In the long term, there are a few scenarios we expect to play out. These are probabilistic outcomes – no one can know for sure.
Consolidation
As we’ve seen with almost all industries, over time, consolidation tends to arise due to efficiency unlocks. We’ve seen this happen all the way from the oil and gas industry in the 1800s to e-commerce today. Similarly, we expect the same to occur amongst the various Web3 music projects. A case in point is the distribution channels. We have several marketplaces (Catalogue, Sound, Royal, etc.), all essentially providing the same service – minting music NFTs. Granted, they are positioning themselves for slightly different use cases – Catalogue for one of ones, Sound for editions, Royal for fractional ownership, and so on. However, we envisage one of two outcomes:
As music is a large enough vertical to warrant its own marketplace, there will be one music marketplace that consolidates liquidity, or
All these platforms develop differentiated UXs but are built on a protocol like Zora, effectively bypassing liquidity fragmentation but still catering to a hyper-specific set of users.
Middlemen Will Still Exist
While we can expect a significant volume of industry interactions to take place on-chain, there will still be the need for various middlemen as they are today. If a song is played halfway across the world, with differing level of technological maturity and differing copyright laws, it is likely that we will still require entities who are experts in the jurisdiction to correctly identify and pass along royalties back to the rightful owner.
Web2 x Web3
As discussed earlier, Web3 is not here to replace Web2; it exists as a complementary layer. Thus, due to the massive UX unlocks by DSPs such as Spotify and Apple Music, it is unlikely we will see the adoption of such platforms slow. Their flywheel of onboarding the widest variety and highest volume of users is well under way. Such network effects are difficult to break.

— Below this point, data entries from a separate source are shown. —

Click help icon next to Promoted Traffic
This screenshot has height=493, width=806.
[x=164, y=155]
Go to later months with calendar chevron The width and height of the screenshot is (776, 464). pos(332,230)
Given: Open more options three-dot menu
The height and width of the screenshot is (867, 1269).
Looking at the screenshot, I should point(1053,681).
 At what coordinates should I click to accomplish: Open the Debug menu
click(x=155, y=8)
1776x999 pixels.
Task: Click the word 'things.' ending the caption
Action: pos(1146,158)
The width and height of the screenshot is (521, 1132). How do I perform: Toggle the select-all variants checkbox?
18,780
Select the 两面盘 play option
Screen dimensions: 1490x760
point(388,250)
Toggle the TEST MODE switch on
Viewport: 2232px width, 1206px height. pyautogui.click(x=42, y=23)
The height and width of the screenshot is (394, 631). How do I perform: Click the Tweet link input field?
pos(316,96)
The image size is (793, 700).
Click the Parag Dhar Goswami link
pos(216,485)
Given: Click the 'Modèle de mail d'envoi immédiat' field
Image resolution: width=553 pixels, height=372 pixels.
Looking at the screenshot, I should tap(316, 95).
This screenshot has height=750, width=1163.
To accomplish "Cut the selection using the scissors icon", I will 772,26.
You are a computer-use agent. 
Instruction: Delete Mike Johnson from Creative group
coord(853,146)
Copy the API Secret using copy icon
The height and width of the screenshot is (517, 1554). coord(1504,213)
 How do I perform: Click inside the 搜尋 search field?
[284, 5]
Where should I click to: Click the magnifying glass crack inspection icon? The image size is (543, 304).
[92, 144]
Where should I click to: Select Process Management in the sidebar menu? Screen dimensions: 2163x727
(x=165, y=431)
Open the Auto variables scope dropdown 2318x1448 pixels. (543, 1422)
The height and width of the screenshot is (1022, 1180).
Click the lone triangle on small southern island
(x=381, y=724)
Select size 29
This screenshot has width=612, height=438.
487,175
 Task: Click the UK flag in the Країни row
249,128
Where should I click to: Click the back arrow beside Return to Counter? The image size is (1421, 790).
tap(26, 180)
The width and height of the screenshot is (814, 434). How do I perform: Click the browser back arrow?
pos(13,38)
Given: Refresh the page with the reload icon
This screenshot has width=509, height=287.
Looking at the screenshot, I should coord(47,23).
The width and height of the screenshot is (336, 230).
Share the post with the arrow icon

Instead, a hybrid system is more likely to be on the cards. With the large number of eyeballs on DSPs, we foresee a future where Web2 plays a large role in music discovery and consumption, whereas Web3 plays a large role in artist monetisation. In terms of discovery, getting your song on to popular Spotify playlists or the Spotify homepage will remain prime real estate. And in terms of monetisation, the more streams you get on a DSP, the more valuable the artist’s NFT will become.
Music VC DAOs
As mentioned earlier, a new class of financially aligned curators is likely to arise. Taking one step forward, it is possible that a collective of such individuals come together and form a DAO, scaling their activities to a larger degree. This particularly is something that Multicoin Capital is very bullish on.
Copyright Law
Going back to the gaming versus music comparison, an important reason why the gaming industry blossomed relative to music was because of their approach towards copyright law. With the rise of platforms like Twitch, YouTube, and other social media giants, it was evident to all that user generated content (UGC) was the next frontier that would impact these industries. The difference is that while the large music stakeholders (primarily the labels) took an aggressively draconian stance on UGC, gaming embraced it. This antagonistic stance (stemming from Napster, LimeWire, etc.) towards smaller creators building on top of established creators is what eventually led to the demise of SoundCloud and led to a whole host of friction between artists, fans, and the labels.